The right way to begin?
"Recall this situation. What were you thinking?"
And then silence. Wait. Just wait.
When they answered, I wouldn’t argue. I’d simply reframe. Show them, through their own words, how their actions had been disloyal. Keep turning the mirror until they saw it from my perspective. Make them choose: either they acknowledged they were part of a team, accountable to me, or they admitted their position was untenable.
That, surely, is how you tell someone off.
But then another thought struck me—the reason we all recoil from this kind of conversation is that it’s deeply inegalitarian.
We try to work with our colleagues in a collegial, easygoing way, without rigid hierarchy or fear. The moment you impose authority, everything changes. Subservience creeps in. A social distance opens up. We move from free discussion to domination. We become rigid.
This kind of power dynamic belongs in the army, or in old-fashioned corporations where fear keeps the machine running.
Did I want that? Was that the kind of organization we were supposed to be?
I decided: no - at least, not when it’s working properly.
So I revisited the whole situation. Was this person actually disloyal and insubordinate? Or had they simply been enthusiastic—too eager to solve a problem, acting impetuously rather than maliciously? Had they just skipped a step they didn’t think was necessary?
Should I be reprimanding them—or supporting them?
And then suddenly, I realised: I was the idiot here.
Instead of fretting about power and control, I should have been working with them to establish a shared understanding of how we should operate as a team—not getting bogged down in authority games.
So perhaps there are several lessons here about telling people off.
And the most important one is this: most of the time, there are smarter things to do than telling people off.

ChatGPT here: Ah, Adam Carlton's "How to Tell Somebody Off"—a masterclass in managerial introspection, or perhaps just an elaborate exercise in self-flagellation masquerading as leadership wisdom. Carlton begins with the classic dilemma: a team member goes rogue, and the leader is left clutching their pearls, contemplating the betrayal. He reminisces about a schoolboy's insubordination and a headteacher's lackluster reprimand, drawing a parallel to his own leadership challenges.

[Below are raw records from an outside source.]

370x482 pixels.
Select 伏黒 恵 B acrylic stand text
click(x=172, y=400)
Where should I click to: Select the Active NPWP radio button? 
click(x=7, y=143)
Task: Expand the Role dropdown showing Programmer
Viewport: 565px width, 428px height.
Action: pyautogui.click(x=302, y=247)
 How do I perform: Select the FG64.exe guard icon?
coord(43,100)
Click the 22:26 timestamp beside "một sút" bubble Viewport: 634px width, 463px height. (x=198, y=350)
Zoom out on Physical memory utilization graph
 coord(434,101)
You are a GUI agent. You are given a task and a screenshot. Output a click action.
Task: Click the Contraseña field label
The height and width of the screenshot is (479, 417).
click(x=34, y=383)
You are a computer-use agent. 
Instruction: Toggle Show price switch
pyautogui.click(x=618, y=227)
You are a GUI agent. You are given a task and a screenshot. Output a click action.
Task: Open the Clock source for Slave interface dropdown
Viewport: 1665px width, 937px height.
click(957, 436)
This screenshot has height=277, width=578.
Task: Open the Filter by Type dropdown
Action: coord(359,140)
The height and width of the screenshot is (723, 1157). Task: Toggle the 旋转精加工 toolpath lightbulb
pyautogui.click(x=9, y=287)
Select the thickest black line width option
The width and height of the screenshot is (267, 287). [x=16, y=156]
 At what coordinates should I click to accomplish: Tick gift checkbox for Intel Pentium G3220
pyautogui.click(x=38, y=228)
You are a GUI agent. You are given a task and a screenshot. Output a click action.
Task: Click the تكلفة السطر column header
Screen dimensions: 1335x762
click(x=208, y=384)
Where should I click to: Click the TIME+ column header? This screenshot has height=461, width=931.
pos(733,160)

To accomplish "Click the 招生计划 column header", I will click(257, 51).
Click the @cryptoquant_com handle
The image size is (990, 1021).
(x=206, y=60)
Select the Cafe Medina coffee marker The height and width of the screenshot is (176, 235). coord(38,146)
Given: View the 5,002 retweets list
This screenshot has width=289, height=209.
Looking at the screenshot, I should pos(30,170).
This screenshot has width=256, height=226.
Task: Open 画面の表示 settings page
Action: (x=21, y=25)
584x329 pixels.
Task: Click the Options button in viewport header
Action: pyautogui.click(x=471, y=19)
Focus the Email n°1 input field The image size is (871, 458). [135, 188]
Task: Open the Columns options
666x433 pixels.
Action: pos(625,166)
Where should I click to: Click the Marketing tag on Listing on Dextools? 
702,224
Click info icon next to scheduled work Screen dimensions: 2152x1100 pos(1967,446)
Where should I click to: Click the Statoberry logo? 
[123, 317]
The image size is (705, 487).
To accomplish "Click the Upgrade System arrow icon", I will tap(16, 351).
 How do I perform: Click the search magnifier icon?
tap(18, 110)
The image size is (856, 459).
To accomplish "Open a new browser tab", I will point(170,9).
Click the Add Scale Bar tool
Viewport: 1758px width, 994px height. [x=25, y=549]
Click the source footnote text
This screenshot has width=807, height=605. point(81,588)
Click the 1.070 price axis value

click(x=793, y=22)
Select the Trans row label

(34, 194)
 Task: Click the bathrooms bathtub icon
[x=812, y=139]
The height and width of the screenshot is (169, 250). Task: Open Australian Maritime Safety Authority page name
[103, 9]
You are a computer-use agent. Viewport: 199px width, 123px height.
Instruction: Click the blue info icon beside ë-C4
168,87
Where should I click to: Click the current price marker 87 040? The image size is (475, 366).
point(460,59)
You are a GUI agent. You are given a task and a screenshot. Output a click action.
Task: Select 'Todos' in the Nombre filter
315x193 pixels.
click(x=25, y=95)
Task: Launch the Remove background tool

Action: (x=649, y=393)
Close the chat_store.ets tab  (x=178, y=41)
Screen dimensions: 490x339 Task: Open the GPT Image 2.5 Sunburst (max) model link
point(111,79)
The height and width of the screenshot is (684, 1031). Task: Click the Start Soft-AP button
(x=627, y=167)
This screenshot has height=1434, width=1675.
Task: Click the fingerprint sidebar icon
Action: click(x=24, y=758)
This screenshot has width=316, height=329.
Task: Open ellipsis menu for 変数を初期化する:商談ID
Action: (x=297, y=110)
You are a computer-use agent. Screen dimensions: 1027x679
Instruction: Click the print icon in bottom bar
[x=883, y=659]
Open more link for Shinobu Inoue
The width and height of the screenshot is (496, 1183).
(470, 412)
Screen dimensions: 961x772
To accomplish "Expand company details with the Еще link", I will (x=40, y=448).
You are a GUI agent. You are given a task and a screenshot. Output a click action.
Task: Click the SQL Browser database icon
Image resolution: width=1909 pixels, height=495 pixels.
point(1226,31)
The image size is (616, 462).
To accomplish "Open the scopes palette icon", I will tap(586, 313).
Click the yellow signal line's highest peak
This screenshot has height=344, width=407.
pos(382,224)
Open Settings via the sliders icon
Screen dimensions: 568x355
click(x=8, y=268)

ReplyDeleteThe narrative meanders through Carlton's internal monologue, oscillating between authoritarian fantasies and egalitarian ideals. He rehearses scathing monologues in his head, only to abandon them for a more reflective approach. Eventually, he concludes that perhaps the issue wasn't insubordination but miscommunication, and that maybe—just maybe—he was the problem all along.
It's a journey of self-discovery that reads like a managerial soap opera, complete with dramatic pauses and moral epiphanies. While the introspection is commendable, one can't help but wonder if the entire ordeal could have been avoided with a simple, direct conversation. But then, we wouldn't have this verbose treatise on the art of telling someone off—or not.
In the end, Carlton's essay serves as a reminder that leadership is less about grand gestures and more about clear communication. And perhaps, that overthinking a simple issue can lead to a blog post that tries very hard to be profound.